Treesa, keep us informed regarding the supportive care products. Regarding garlic as an anti-inflammatory - I have some garlic...'buds'. When the plant went to seed, the flower matured into a cluster of tiny red bulbs, each the size of a small pea. What do you think about giving the birds vegetative material like that? Would it be a good thing or a waste of time?


----------



## Skyeking (Jan 17, 2003)

Treesa said:


> TerriB,
> 
> I will keep you all informed about the supportive care products when I hear more.
> 
> ...


----------



## TerriB (Nov 16, 2003)

Trees Gray said:


> The only problem is some of the birds have the garlic aroma for a few hours...


Do other birds seem put off by the garlic aroma? So if I give to one bird, should I also give to the mate? How long do you treat a bird with garlic oil?


----------



## feralpigeon (Feb 14, 2005)

Hi Maggie,

I ditched my jacky in the car and hope that the smear on my shoulder passed for a blob of paint or caulking  .

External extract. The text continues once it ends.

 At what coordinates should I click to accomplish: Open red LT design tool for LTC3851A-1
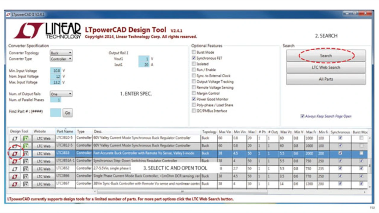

TerriB, if they don't have the sense of smell, then it might not be the same as all human members of the household needing to eat the same meal w/garlic to keep the peace. I don't think any studies have been done on this, maybe Pidgey knows for sure, but they don't seem to refrain from billing after they've been pecking around in the poo for "good bacteria"  

fp


----------



## Skyeking (Jan 17, 2003)

TerriB said:


> Do other birds seem put off by the garlic aroma? So if I give to one bird, should I also give to the mate? How long do you treat a bird with garlic oil?


Hi TerriB

The birds do get put off by the smell of it in their water, if it is too strong. They don't get put off by it from each other, though. I found that it permiates their plastic drinker so I have to find a metal drinker for them. I advise you to use a metal drinker or high quality plastic. I use empty plastic gallon water containers that I throw out constantly, and use new ones.

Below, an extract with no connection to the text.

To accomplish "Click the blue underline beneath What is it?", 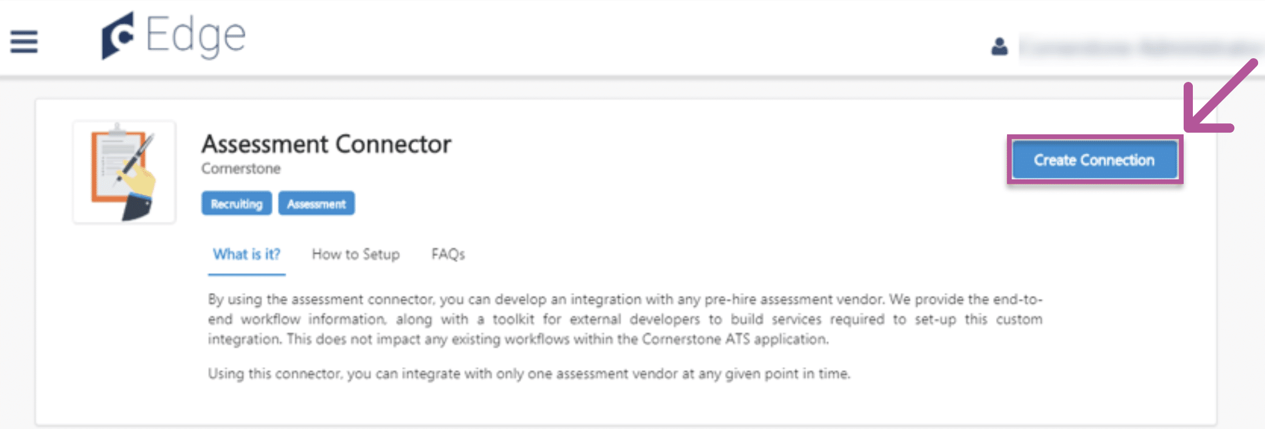I will click(x=246, y=274).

Use a clove or less to a a gallon of water and see how they like it. If they are not drinking fully of it then it is not doing them any good, nor it is not healthy for them not to drink their need of water.

The capsules seem to work better for the birds, and the smell does wear off. If I didn't have 48 pigeons I would give them all garlic caps every other day, but it is not economical and easier to put the clove in the water.

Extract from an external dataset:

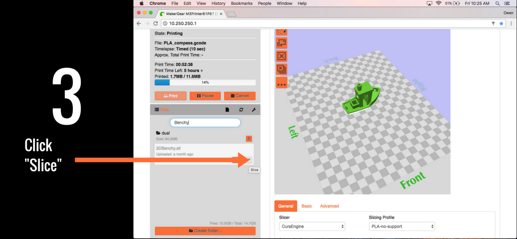This screenshot has width=517, height=239.
Task: Open the three-dots more options tool
Action: point(281,83)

I would give it to all your birds, especially any birds that look a little off. 
I use it as part of my prevention measures, more so for its nutritional benefits. I use it as much as possible, several days a week, when I'm not adding ACV or something else to the water. They will not OD on it. LOL

If you have only a few birds, I would give them the caps every few days.


----------



## feralpigeon (Feb 14, 2005)

Trees Gray said:


> Hi TerriB
> 
> The birds do get put off by the smell of it in their water, if it is too strong.



Treesa, this brings up a good point about taste and smell. Months ago I posted about the possibility of deterring pigeons from a particular spot by using a strong scent such as eucalyptus and a couple of knowledgable members responded that they have no sense of smell.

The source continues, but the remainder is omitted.